You are very focused on your diet. which is a good thing. But maybe you are a bit over focused on it, IMO. I say this as i dont remember comming accross your weight routine in the training section, eve though you keep saying that you are doing weights. If you are training with weights to a good intensity, you should be quite tired to do much more. But seems like weight training is a low priority for you as you are able to do so much more in addition to it.
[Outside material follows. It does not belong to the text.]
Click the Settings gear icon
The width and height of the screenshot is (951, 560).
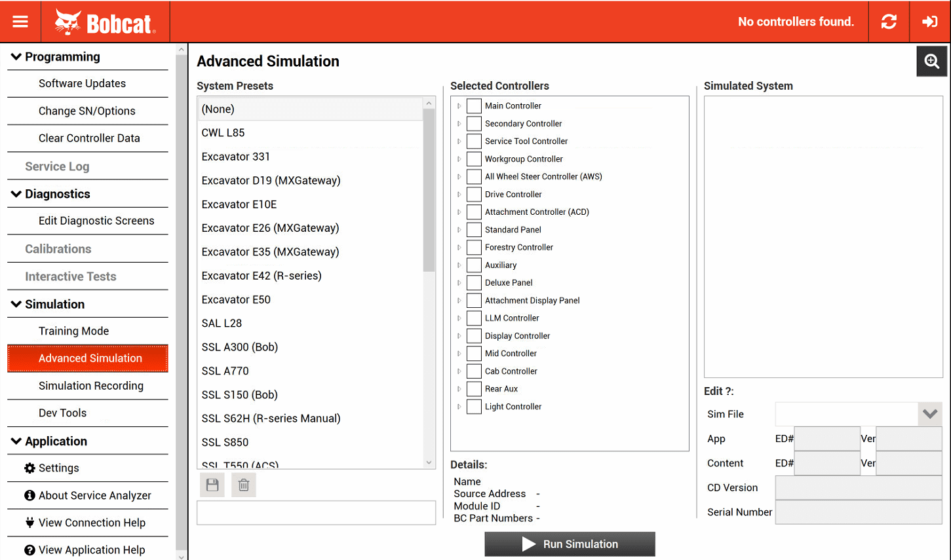click(31, 468)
So may i ask what is your weight training routine like? Do you have a journal to keep track of its progress?? and what is your final goal (weight/bf%)?
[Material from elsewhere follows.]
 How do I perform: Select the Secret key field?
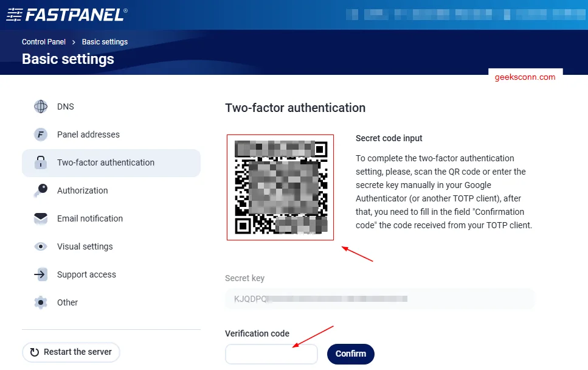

Remember at your age you have a great advantage over most of the rest of us. You have a naturally higher testosterone level. But it will not last forever. So make the best use of it NOW to get a great body.


----------



## Tom_B (Sep 6, 2004)

Ya, that's my problem I'm so scared that instead of gaining muscle I'm gonna gain fat, that's why i do so much cardio, I figured that I could keep my fat gains really low, but at the same time I'm eating away at muscle too probably... And the reason I said 7 months is that I'm not sure if I should gain weight untill I'm 140pounds then cut for 10 pounds, or just gain some weight till i'm 130 pounds. I'll know once I reach 130 pounds. And I plan on reducing my cardio to 3x a week, just I'm gonna start to walk around some more, so I can still feel like I'm doing my cardio but it won't be as intense.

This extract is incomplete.